Abuso y agresión sexual: violencia e intimidación marcan la diferencia

El Supremo no exige una «resistencia heroica» de la víctima. La sentencia de «La Manada» marcó claramente las diferencias de ambos delitos

–¿Por qué en la sentencia de Pozoblanco no se ha condenado por agresión sexual?

–Porque no se ha acreditado la existencia de violencia o intimidación. La propia Fiscalía en su dictamen final ya dejó claro que los acusados no habían realizado «ninguna conducta de que hubiera agresión sexual».

¿Qué diferencia sustancial hay entre el delito de abuso sexual y agresión sexual?

–Los delitos entran dentro de los contemplados «Contra la libertad sexual». Sin embargo, la diferencia principal radica en dos aspectos: la violencia y/o intimidación ejercida por los agresores frente a la víctima para saciar sus apetitos sexuales. En la agresión sexual se impone la voluntad del autor mediante el uso de la fuerza. Si concurre esta circunstancia se estaría ante una agresión y si ésta se consuma con la penetración, se estaría ya en el delito de violación, con la correspondiente agravación de las penas.

–¿Y en cuanto a la negativa a mantener una relación sexual también hay diferencias entre ambos delitos?

–Sí. En el abuso sexual el «consentimiento» está anulada por causas tasadas en el Código Penal, como por ejemplo, que la víctima estuviese privada de sentido o bajo los efectos de alguna droga; mientras que en la agresión sexual , en palabras del Tribunal Supremo en la sentencia sobre la «Manada» de Pamplona, la libertad sexual de la víctima queda «neutralizada a causa de la utilización o el empleo de violencia o intimidación».

–¿Esa intimidación hacia la víctima tiene que ser física?

–No necesariamente, sino que basta con que sea «suficiente y eficaz» para doblegar la voluntad de la víctima.

–¿Entraría en lo anterior lo que el Tribunal Supremo ha establecido ya como «intimidación ambiental»?

–Sí. Lo hizo por vez primera en la citada sentencia relativa a la agresión sexual en Pamplona y lo ha reiterado posteriormente en otras dos ocasiones relacionadas también con violaciones grupales. Se produce esa «intmidación ambiental» cuando el contexto en el que se produce la agresión sexual impide que la víctima tenga la más mínima opción de evitarla. Y ello, porque, tal como ha señalado también el Tribunal Supremo, «en numerosas situaciones la intimidación no se verbaliza de un modo directo, ni si quiera se exterioriza físicamente de una manera determinante y explícita».

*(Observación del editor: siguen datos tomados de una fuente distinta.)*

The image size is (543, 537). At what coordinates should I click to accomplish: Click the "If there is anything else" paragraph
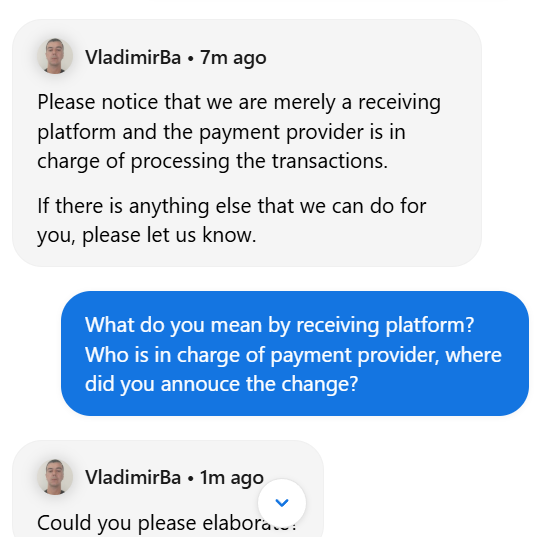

–¿En una violación grupal, quiénes son los autores de la misma, desde el ámbito de la responsabilidad penal?

–Tanto los que llevan a cabo de forma directa la agresión sexual como los que estando presentes no hicieran nada para evitarlo y consintieran que se produjese. De esta forma, los primeros responderían como autores materiales y los segundos como cooperadores necesarios. Por tanto, no queda eximido quien no cometiera materialmente la agresión sexual pero tampoco hiciera nada para evitarlo, estando en situación de haberlo hecho.

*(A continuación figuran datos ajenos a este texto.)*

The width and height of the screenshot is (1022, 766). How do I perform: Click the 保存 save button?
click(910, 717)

–¿Es exigible una resistencia física por parte de la víctima para que se esté ante una agresión sexual?

–No, en ningún caso. El Tribunal Supremo ya lo ha dejado claro en las tres sentencias relativas a violaciones grupales. No se puede exigir esa resistencia ni que tenga en ningún caso «una actitud heroica» frente a los agresores para que éstos sepan de su negativa a mantener relaciones sexuales de ningún tipo.